What a sad commentary . . . a pastor should expect to be abused. This story served as a reminder to me that many, many churches in North America are in a sorry state. In fact, abusive churches have become more the “rule” than the exception.

I know that’s hard to fathom, for some. Some of you reading this are in healthy, thriving churches that support their church leaders fully. But then there are the rest of you. And it’s you that the rest of this post is for.

First, abuse is not okay. Never has been, never will be, and there are a few things you can do about it if you are being abused. First, I invite you to read a couple of books. Start with Antagonists in the Church. Then read Clergy Killers. And finally, get your board, pastor-parish-relationships committee, etc. to work through Tom Bandy’s Kicking Habits. You’ll also want to read my article “Discipleship 101″ in the Sept-Oct 2007 issue of Net Results magazine (where I teach about dealing with Church Bullies and Church Terrorists) and Bill Easum’s article “Back to Basics” in the same issue. Finally, you simply must read “On Not Being Nice for the Sake of the Gospel.”

Second, if your church won’t put an end to the abuse, and if you can’t do it on your own, then run, don’t walk, to your bishop, DS, regional minister, area minister, mission associate, etc. and ask them to help you find another church or calling.
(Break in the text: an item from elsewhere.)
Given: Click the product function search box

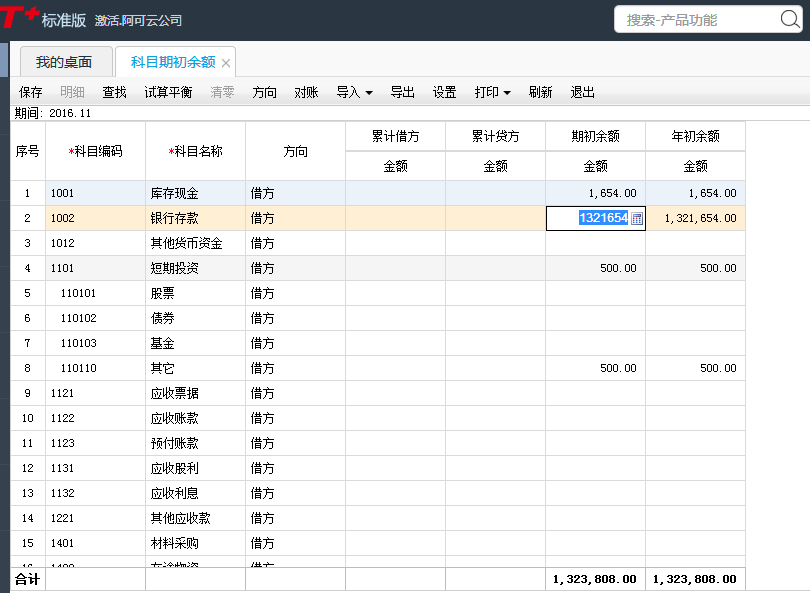Looking at the screenshot, I should pos(698,20).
But whatever you do, don’t allow yourself to be abused by the church because abuse is not okay.

Bill T-B

Second Life

Saturday, September 15th, 2007

When it comes to online ministry, much has changed … and much has not. A couple weeks ago a group of computer programmers and web gurus told me about a cyber church in the Second Life world. As they described it, I became intrigued. First, the “people” that attend the church are actually avatars that are controlled by people sitting behind keyboards literally all over the world. The church service, Bible studies, discussion, etc., are in real time and are led by real ministers. There’s real music, real preaching, and real ministry going on.

At first, it would be easy to dismiss the phenomena as just another computer program attended by people who are addicted to computer gaming, etc., and that this isn’t a “real” community at all. It’s funny, though, that’s pretty much the same thing I heard ten years ago when the congregation I led took the plunge to get out from under our real estate and became a network of Seattle house churches. Having no building meant we couldn’t “really” be a church.
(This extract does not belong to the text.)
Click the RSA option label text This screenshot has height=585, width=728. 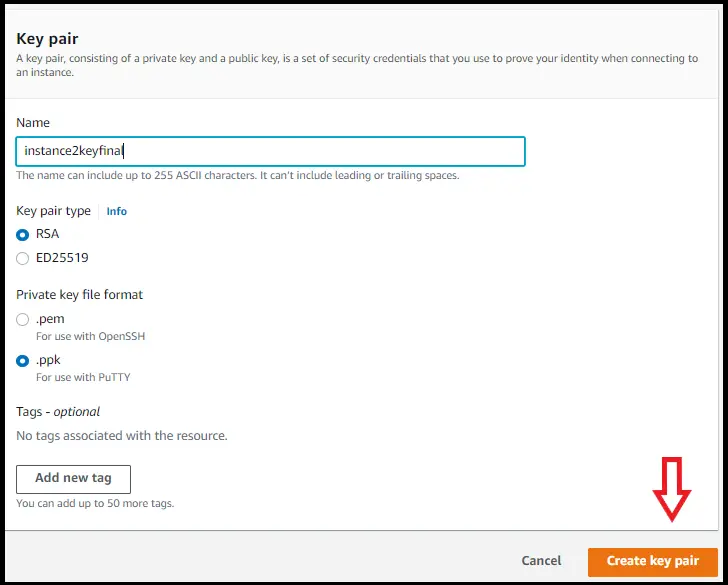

The first cyber church I reported on was the Alpha Church in Under the Radar by me (Bill Tenny-Brittian) and Bill Easum. That was several years ago and much has changed in the world of cyberspace. So much so, that a church that churches that treats their website like a Yellow Pages’ ad are falling further and further behind in their evangelistic effectiveness. Today’s church website must be both invitational and interactive. Sure, there are folks currently in our congregations who will never so much as fill out a poll on the church’s site, but the question is, what are we doing about those in our communities (both locally and cyber) who are looking for a safe place to explore the faith and/or ways in which to further their faith via the web? Today’s church websites can easily include blogs that invite comments, devotionals that include journaling options, prayer rooms that offer both live and long-term posting opportunities, training videos, podcasts (audio broadcasts), polls, and even spiritual self-assessment inventories that suggest the “next step” in their faith walk, based on their scores. There are scores of these “web-empowered” churches out there … you can find some at the Web-Empowered  Church website and the Examples page.

Churches that treat their website like more than an online newspaper ad with a map and service times are the churches that are telling the community “We’re here for today and are reaching into tomorrow.”